The researchers report that the command hormone, called ecdysis-triggering hormone or ETH, activates discrete groups of brain peptide neurons in a stepwise manner, making the fruit fly perform a well-defined sequence of behaviors. The researchers propose that similar mechanisms could account for innate behaviors in other animals and even humans.
Study results appear as the cover article in this week's issue of Current Biology.
"To our knowledge, we are the first to describe how a circulating hormone turns on sequential steps of an innate behavior by inducing programmed release of brain chemicals," said Young-Joon Kim, a postgraduate researcher in UCR's Department of Entomology working with Michael Adams, professor of cell biology and neuroscience and professor of entomology, and the first author of the paper. "It is well known that such behaviors -- for example, sexual behavior or those related to aggression, escape or defense -- are programmed in the brain, and all are laid down in the genome. We found that not only do steps involved in innate behavior match exactly with discrete activities of the neurons in the brain but also that specific groups of peptide neurons are activated at very precise times, leading to each successive step of the behavioral sequence."
In their experiments, which involved state of the art imaging techniques that helped the researchers see activated neurons light up in the fruit fly brain, the researchers specifically focused on arthropods, such as insects. Insects pass through multiple developmental stages during their life history. Each transition requires molting, a process in which a new exoskeleton (or cuticle) is produced and the old is shed. Insects shed the old cuticle by performing an innate behavior consisting of three distinct steps lasting about 100 minutes in total.
First, the researchers described the ecdysis sequence, an innate behavior that insects perform to escape their old cuticle, and showed that the insect initiates behavior shortly after appearance of ETH in the blood. The researchers then demonstrated that injection of the hormone into an animal generates the same behavior. To investigate mechanisms underlying this hormone-induced behavior, they used real-time imaging techniques to reveal activities in discrete sets of peptide neurons at very precise times, which corresponded to each successive step of the behavioral sequence. The researchers confirmed the results by showing that behavioral steps disappear or are altered upon killing certain groups of brain neurons with genetic tools.

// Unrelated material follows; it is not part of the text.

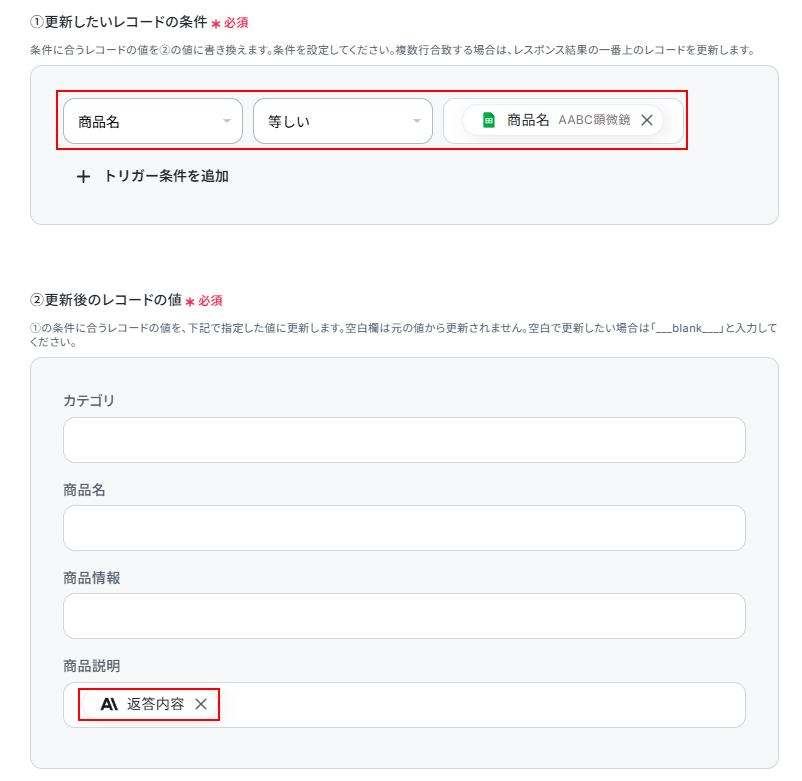Focus the 商品情報 input field
The height and width of the screenshot is (781, 802).
pos(404,616)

"Our results apply not only to insects; they also may provide insights into how, in general, the mammalian brain programs behavior, and how it and the body schedule events," said Adams, who led the research team. "By understanding how innate behavior is wired in the brain, it becomes possible to manipulate behavior -- change its order, delay it or even eliminate it altogether -- all of which opens up ethical questions as to whether scientists should, or would want to, engineer behavior in this way in the future."
The fruit fly is a powerful tool and a classic laboratory model for understanding human diseases and genetics because it shares many genes and biochemical pathways with humans.
Besides Kim and Adams, UCR's Dusan Zitnan, C. Giovanni Galizia and Kook-Ho Cho collaborated on the study which was supported by a grant from the National Institutes of Health and a Rotary Foundation Ambassadorial Scholarship to Kim.
I was wondering when someone would get around to figuring this out. Now the question is how to you program these built in behaviors?
PING
"Using the common fruit fly as a model organism..."
Substitute liberal-demokkkRATs when they run out of flies. Same thing.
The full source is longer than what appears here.